In the world of ACC, some of the most challenging have been issues of the tone of voice and its expressiveness. To a large extent, this is because “tone of voice, in all its subtlety, is not an easy quality to talk about—even within the discipline of phonetics” (Pullin 2013, 24). Alper talks about such issues faced by the parents of children using a synthetic voice. In this line, the father of 10-year old Beatriz, thought that the Proloquo2Go sometimes “sounds too automated.” The previous app that this family used to communicate with Beatriz was TapToTalk. In this program, Beatriz’s older sister, Ariana, was able to pre-record her speech, so that Beatriz could use it in different situations by tapping a corresponding button on the app. Ariana, hence, served as a “voice donor” to her beloved sister, and all the family seemed to be happy about this decision. “Because it was her sister’s voice, and it was according to her age, and it was one the tone of voice that we wanted,” explained Beatriz’s father (Alper, 2017, 54). This way, Beatriz could sound like her sister, a Latina girl of the same age, and also talk about things with much richer intonation, afforded by Ariana’s pre-recorded natural speech. Through this and similar examples, Alper shows how families enact their ideas about kinship, culture, and age in their choice of a synthetic voice. In selecting a particular voice for their non-speaking children, parents try to tailor the expressive options of available ACC devices to their notions of what it means to sound “like a child,” “like a human,” “like a family/culture member.” The construction of children’s identity through voice, therefore, is shaped both by their parents and specific affordances of ACC devices.

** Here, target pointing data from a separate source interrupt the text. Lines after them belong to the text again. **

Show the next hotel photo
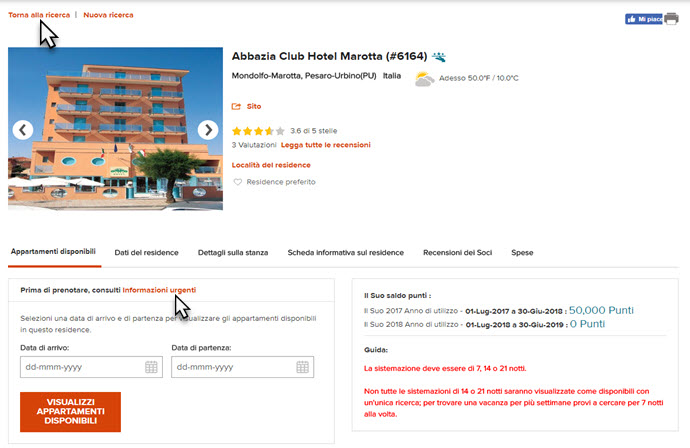 (x=208, y=130)
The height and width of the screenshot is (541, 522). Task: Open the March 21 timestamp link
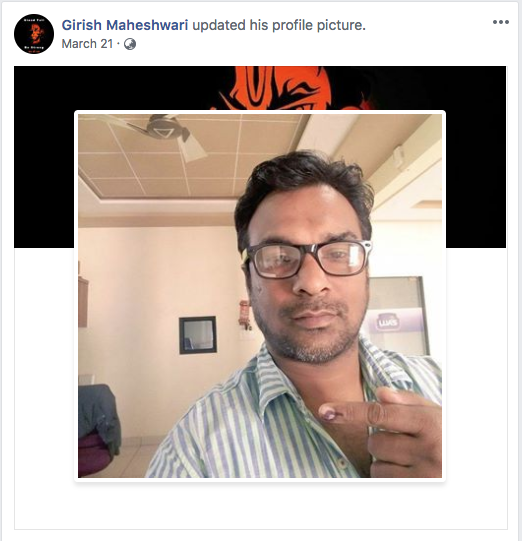[87, 44]
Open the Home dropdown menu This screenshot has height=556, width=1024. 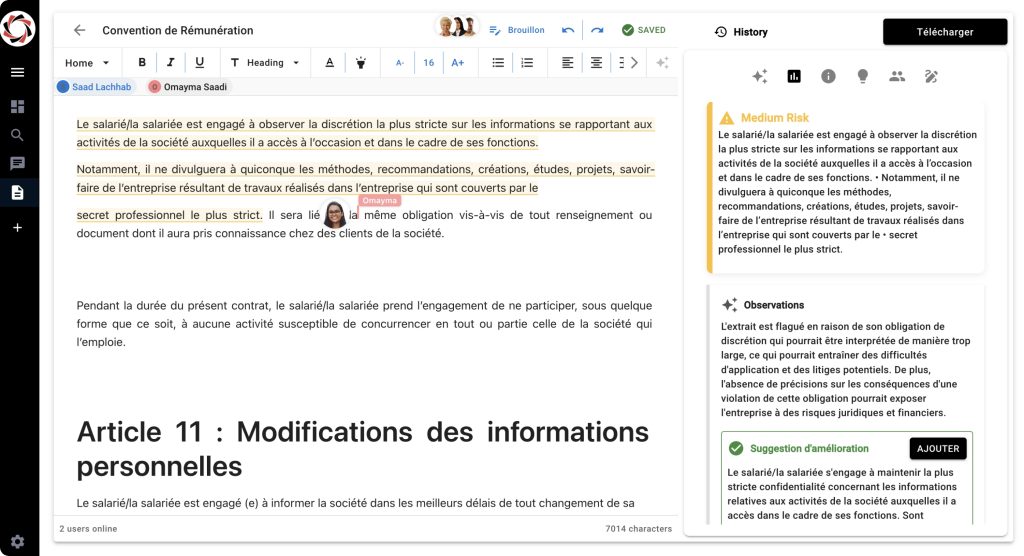[x=86, y=62]
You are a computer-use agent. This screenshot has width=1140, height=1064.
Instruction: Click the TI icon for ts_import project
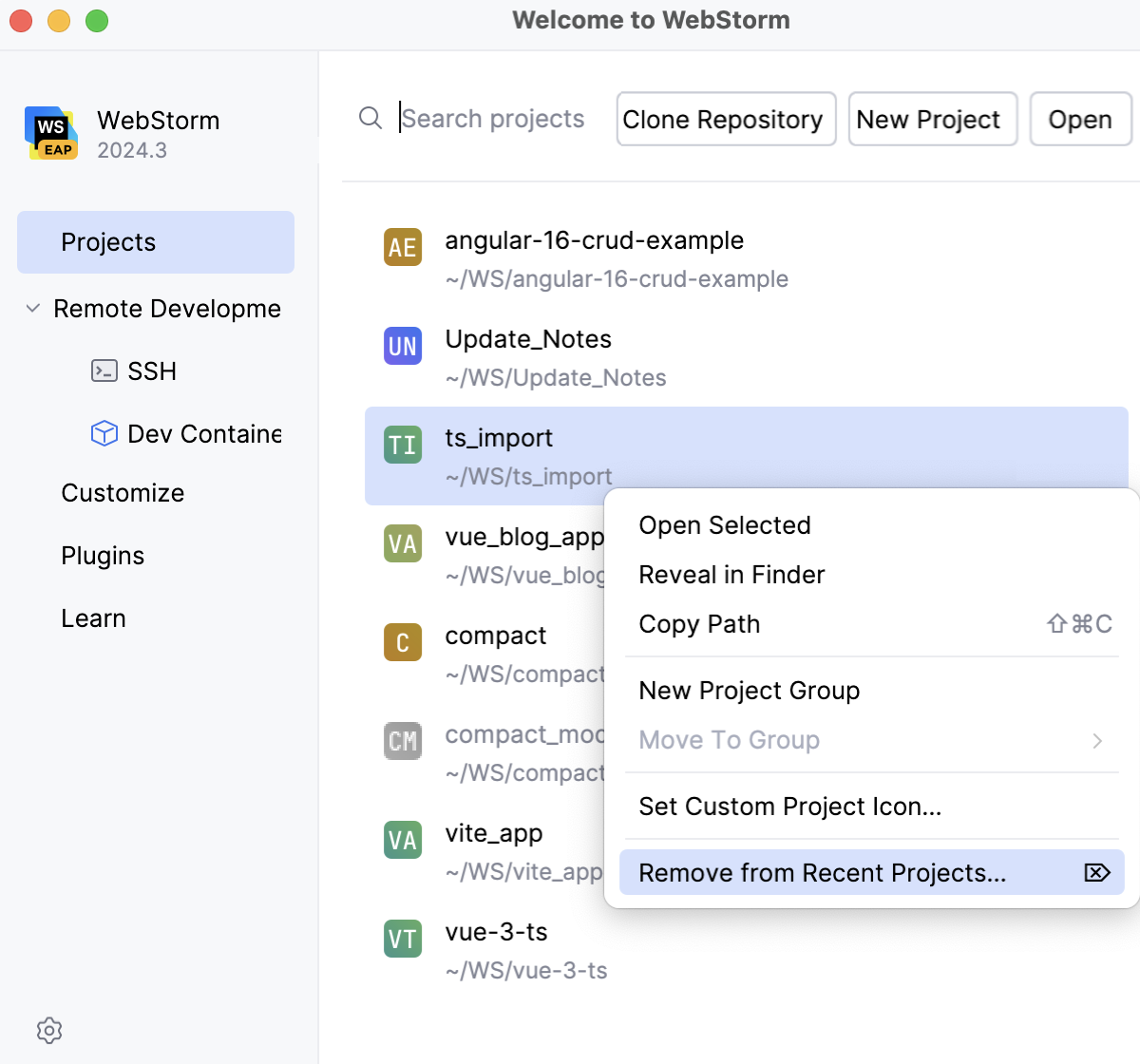click(403, 445)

There are endless ways to communicate with others—through oral speech, body language, and gaze, as well as communication apps, text messages, chats, and sign languages—and all of them place high expectations on one’s behavior. As Erving Goffman points out, “any deviation… on any occasion when the rule is supposed to apply can give the impression that the actor is delinquent with respect to the whole class of event” (1971, 97). This way, Goffman connects one’s voice or communication style with one’s identity. Our social self depends on daily rituals to maintain one’s identity, “doing being” an x, y, or z (Sacks, 1984): communicating like a child, like a parent, like a school teacher, like a radio host, etc. These ways of making one’s identity through specific ways of talking are what makes Alper’s observations so interesting and promising in terms of further research. The enabling and constraining functions of TTS technologies and their affordances, such as a range of voices available for a particular user to pick, hopefully, will have an effect of a chain reaction, and the world will see other good texts on the social worlds of families using TTS technologies, as well as detailed analyses of organization of augmented communication.


[1] The newer version of Proloquo2Go, which is currently featured on the AssistiveWare website, includes 40 voices and has made some progress towards including more diverse female voices, such as an Indian female (“Deepa”), a Scottish (“Rhona”), and an old British (“Queen Elizabeth”) female options (as of December 2019).